Disabilities diagnosed, unidentified or temporary… all are obstacles available to students for learning. What if we offered to everyone, at all times, diversified means of receiving information, but also of reporting on their skills to promote their commitment? It is one of the foundations of Universal Design for Learning (UDL). Mélanie Vermette and Christian Leblanc, respectively assistant director and director of educational services at Collège Durocher-Saint-Lambert, explain to us. 

Thinking about barriers to learning

“Universal design for learning (UCL) is a teaching philosophy, not an educational strategy”, announces Mélanie Vermette at the outset. Indeed, the AUC as a whole presupposes the inclusion of all students and aims to meet the needs of each, by first thinking about the barriers that lessons may present and ways to mitigate them. 

Here is an example of barriers: one morning, the pupils have a long text to read in order to prepare an activity. The length of the text can be a barrier for dyslexic students, but also quite simply for those who are tired or cold. To help all students in such a situation, the teacher could make the text available on a digital platform, which would allow those who so wish to use text-to-speech to facilitate their access. Those who do not need it are not penalized.

Diversify the means of expressing the mastery of a skill

Christian Leblanc gives another example of the AUC in action: when we want to measure the degree of achievement of a competence in a student, imposing a means of expression on him can make it so that he will not succeed in the to prove. And yet, it will not necessarily be because he does not master it, but perhaps because the means to demonstrate it does not suit him. 

Here's an example: Have students present a concept in front of the whole class for 3:30 min. There is both a time barrier and a structural barrier in this task. If the student had instead filmed or presented in front of a small group, he would be quite able to account for his competence. 

It is therefore a question of offering students diversified means of receiving information, but also of reporting on their competence to promote their commitment. It is one of the foundations of the AUC.

Often, Christian Leblanc recalls, the most disabled student in the class is not the one we think. For example, a student who is ill, in mourning or whose parents are separating is not willing to learn like everyone else. The AUC makes it possible to come to consider these temporary handicaps in the same way as those which are identified and diagnosed. In the interview, Mélanie Vermette and Christian Leblanc talk about the conditions for setting it up.

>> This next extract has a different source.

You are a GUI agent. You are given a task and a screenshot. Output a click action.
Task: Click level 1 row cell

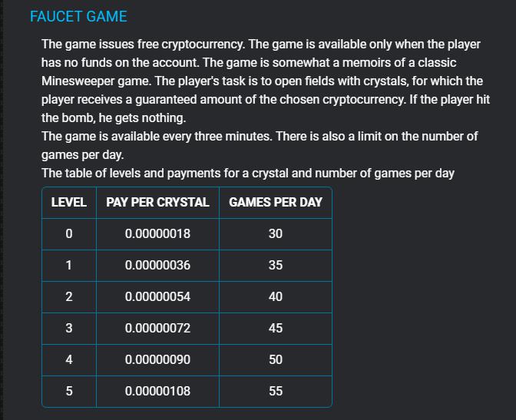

For them, in the end, the most important thing is to create a healthy and safe environment, but also caring, which increases the happiness index of each student. “There is nothing like seeing a student engaged in a task, happy and proud to hand over his work to the teacher,” concludes Mélanie Vermette. And for that, the CUA is the path that institutions like the Durocher-Saint-Lambert College, among others, choose to take.

Also: Teachers in Quebec and French-speaking Canada benefit from CADRE21's free online training on the universal learning design.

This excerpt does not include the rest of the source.